## EXTRACTED INFORMATION
- Opening Delimiter -

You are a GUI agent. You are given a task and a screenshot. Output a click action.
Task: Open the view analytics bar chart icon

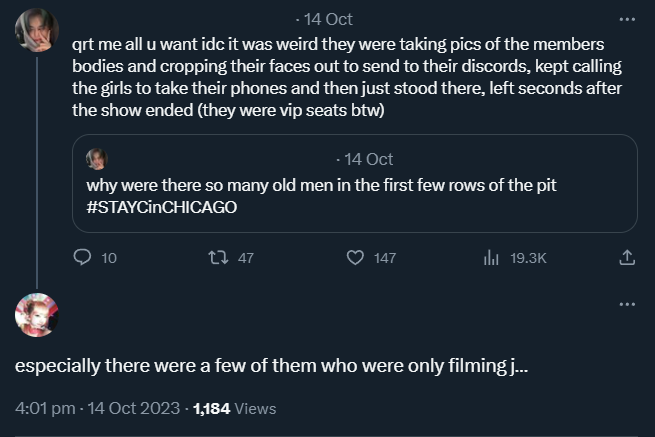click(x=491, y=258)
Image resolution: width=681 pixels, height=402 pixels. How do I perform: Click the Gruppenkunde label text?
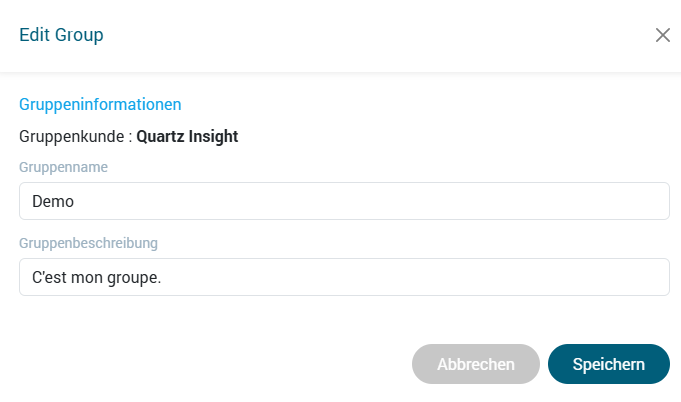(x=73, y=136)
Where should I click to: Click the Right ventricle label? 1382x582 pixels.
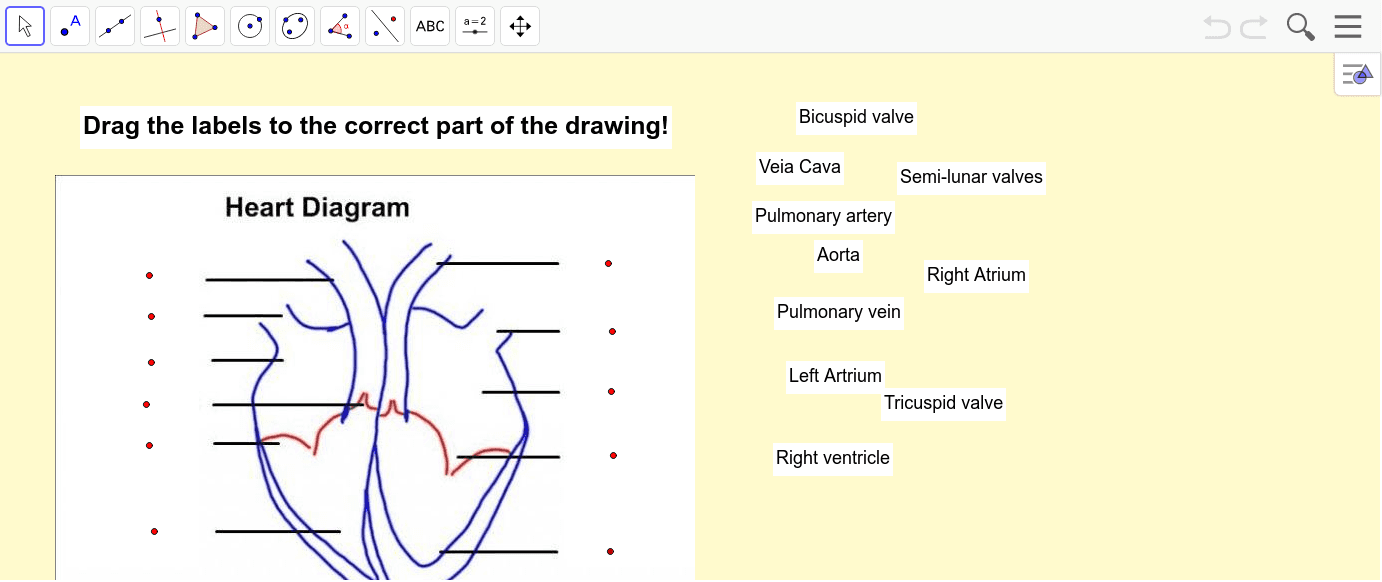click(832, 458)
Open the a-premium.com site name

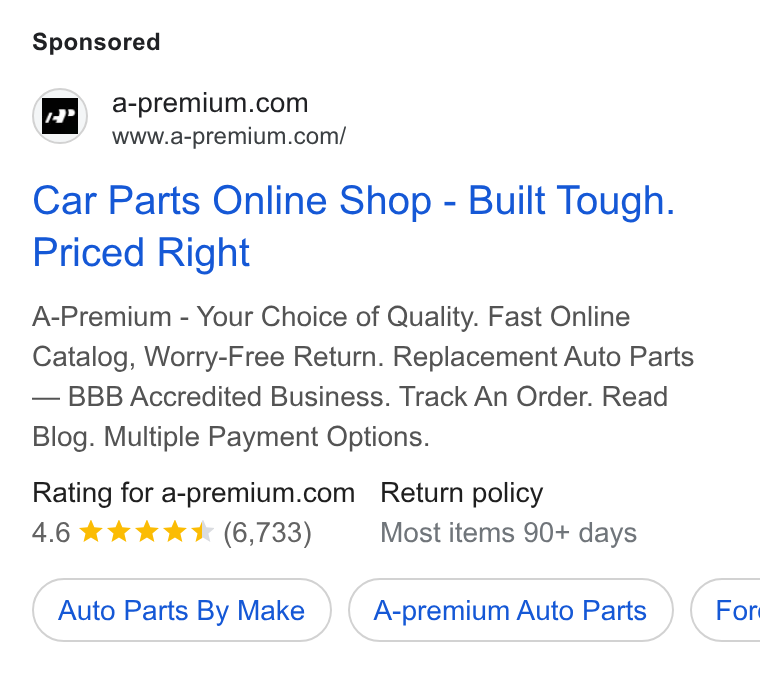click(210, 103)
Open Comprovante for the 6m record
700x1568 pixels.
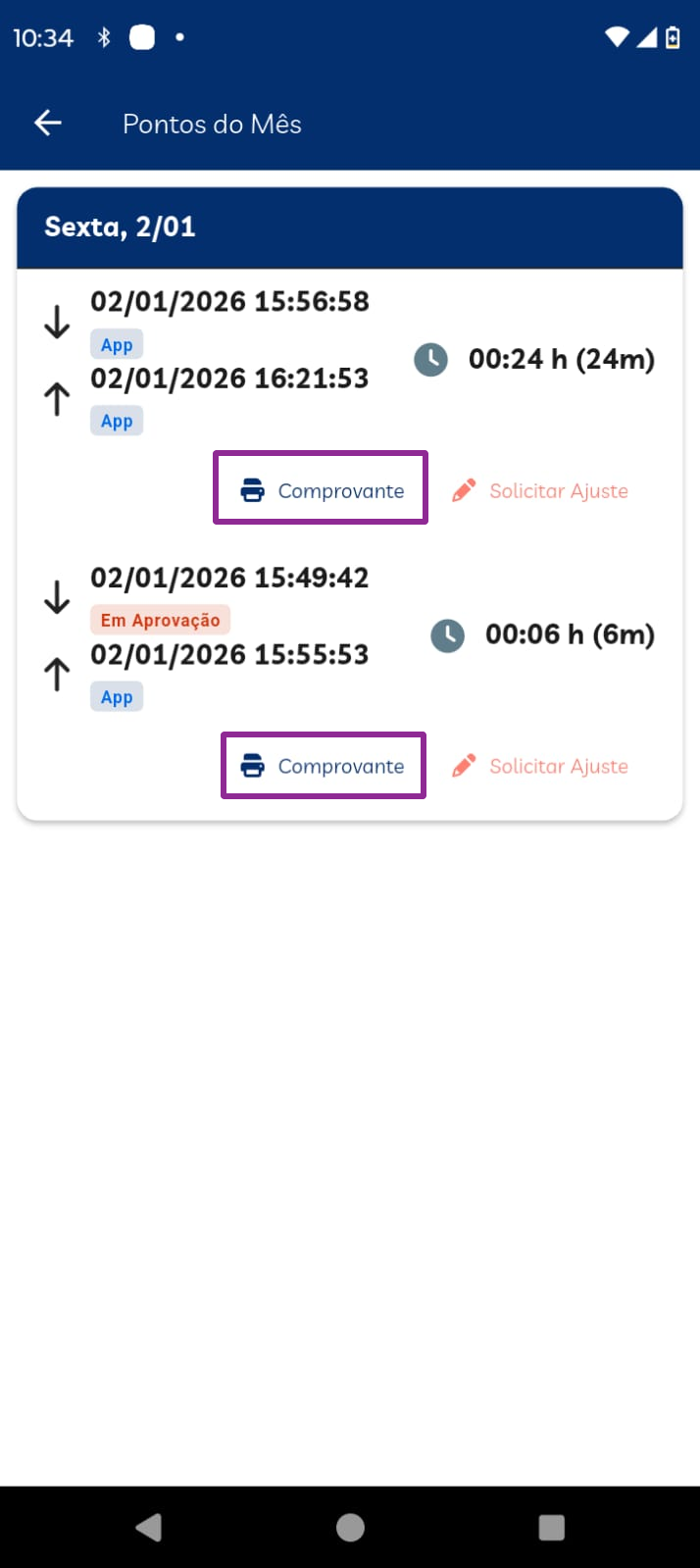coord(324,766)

- Closing Delimiter -

## WHAT NEEDS TO BE DONE
Your copy should match the records above exactly, except that it contains no pictures.

## ANSWER SECTION
You are a GUI agent. You are given a task and a screenshot. Output a click action.
Task: Open the view analytics bar chart icon

click(x=491, y=258)
Image resolution: width=681 pixels, height=402 pixels. How do I perform: Click the Gruppenkunde label text?
(x=73, y=136)
Where should I click to: Click the Right ventricle label? 1382x582 pixels.
click(832, 458)
Open the a-premium.com site name

click(210, 103)
Open Comprovante for the 6m record
700x1568 pixels.
coord(324,766)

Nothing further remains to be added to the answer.